The city’s planning and housing committee met this month to discuss implementing a new bylaw legalizing the construction and renting out of garden suites. Several homes in the GTA already have such structures such as carriage or coach houses as part of existing properties, and the new bylaw would allow for their construction.
The city endorsed the review with recommendations to staff to come back in the second quarter of 2021 with policy options that would need to be approved by Toronto City Council to permit garden suites in the city of Toronto as well as a plan to grandfather in existing garden suite and coach house dwellings.
It is one more tool in an effort to create more affordable housing in the city along the same lines as the recent push for laneway suites.
Advocacy group the Laneway Project works to maximize the use of existing spaces by turning them into living quarters, but not everyone has a back laneway with a structure feasible for such suites.
Michelle Senayah, executive director of the Laneway Project, sees an opportunity in the use of garden suites as affordable and accessible housing. More than that, Senayah stresses the importance of neighbourhoods offering a patchwork of housing options.
“I live in Little Jamaica, and it’s a mix of apartments, single-family homes, walk-ups, basement apartments and various other types of housing all coexisting. It’s what makes the neighbourhood so vibrant and it’s essential to the community,” she said.

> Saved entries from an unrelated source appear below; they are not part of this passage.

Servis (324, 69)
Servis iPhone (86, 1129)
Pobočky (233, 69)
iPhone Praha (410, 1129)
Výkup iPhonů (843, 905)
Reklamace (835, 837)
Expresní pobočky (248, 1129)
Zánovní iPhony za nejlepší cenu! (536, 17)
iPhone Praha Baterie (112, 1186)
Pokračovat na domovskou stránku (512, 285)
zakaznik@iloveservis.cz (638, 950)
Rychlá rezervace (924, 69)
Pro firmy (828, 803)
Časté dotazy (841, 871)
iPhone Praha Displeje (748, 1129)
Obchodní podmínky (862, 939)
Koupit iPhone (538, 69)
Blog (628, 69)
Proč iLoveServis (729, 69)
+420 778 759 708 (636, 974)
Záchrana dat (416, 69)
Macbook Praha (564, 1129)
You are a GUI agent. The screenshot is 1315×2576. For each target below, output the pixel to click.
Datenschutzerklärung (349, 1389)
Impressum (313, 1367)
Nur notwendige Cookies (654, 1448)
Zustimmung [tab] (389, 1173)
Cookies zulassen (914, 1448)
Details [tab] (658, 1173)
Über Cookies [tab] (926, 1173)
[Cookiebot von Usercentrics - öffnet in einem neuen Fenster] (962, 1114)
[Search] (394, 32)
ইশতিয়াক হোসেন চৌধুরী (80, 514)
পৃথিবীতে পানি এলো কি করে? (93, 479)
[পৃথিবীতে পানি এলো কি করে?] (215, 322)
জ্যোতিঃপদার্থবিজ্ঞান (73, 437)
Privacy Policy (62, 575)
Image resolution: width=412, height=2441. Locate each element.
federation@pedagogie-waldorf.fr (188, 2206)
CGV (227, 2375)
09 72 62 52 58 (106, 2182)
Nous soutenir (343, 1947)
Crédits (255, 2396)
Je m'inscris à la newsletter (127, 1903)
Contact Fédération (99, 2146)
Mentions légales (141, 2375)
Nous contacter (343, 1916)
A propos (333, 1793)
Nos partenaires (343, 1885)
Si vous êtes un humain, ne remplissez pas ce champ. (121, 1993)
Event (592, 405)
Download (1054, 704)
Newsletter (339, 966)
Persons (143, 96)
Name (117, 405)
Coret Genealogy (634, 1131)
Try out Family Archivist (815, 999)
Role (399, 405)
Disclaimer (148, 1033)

Toronto banned the use of garden suites as housing in the 1950s. Senayah attributes the decision to outlaw the suites as a reflection of 1950s urban planning.
“Urban planning in the 1950s was very segregated,” she explained. “Everything kind of had its place, and nothing was ever mixed. Some good came from segregating buildings — you wouldn’t want a tannery next to a daycare — but our city is very different today than it was in the ’50s.”
Other cities across Canada have recently legalized garden suites, including various cities in British Columbia as well as Ottawa in Ontario. Senayah said that those who might oppose Toronto making such a move are likely only doing so out of fear of change.
“I think a lot of people are hesitant to change. Many of these [garden suite] structures already exist; they’re small in scale. We aren’t talking about massive highrises,” she explained. “I don’t want to detract from anyone’s valid concerns, but I believe a lot of those fears can be readily addressed.”
In cities across the globe, those opposed to the construction and use of garden suites have cited concerns that suites may turn into low-income housing, but Senayah pointed out that the construction of a garden suite is an expensive endeavour that would require a return on investment and notes that bylaws would be in place to ensure any new construction fits the current landscape of a neighbourhood.
“The average cost of building a new garden suite is $250 per square foot,” Senayah said.
She said a good use of garden suites is by seniors seeking to live independently in a neighbourhood they’re familiar with or by younger people who cannot afford single-family or other currently available housing options.
“Garden suites allow seniors to remain in their neighbourhoods,” Senayah said. “If a senior has outgrown their home, for example, they may choose to build a garden suite and rent out the larger home.”
Overcrowding in neighbourhoods is another reason why some people are opposed to garden suites as housing options, but that may not be a valid concern in most Toronto neighbourhoods. Through research in collaboration with Ryerson University, the Laneway Project team discovered that many resources in several communities are underused.
“Libraries and community centres in many of these neighbourhoods aren’t being used to their full potential,” she said.
Senayah wants to get people used to the idea of different housing types being essential to a city’s survival.
“Single-family homes and condos are nice,” she said, “but if we don’t start developing new housing tools that help us add a wider variety of housing to our neighbourhoods, our city will become a museum.”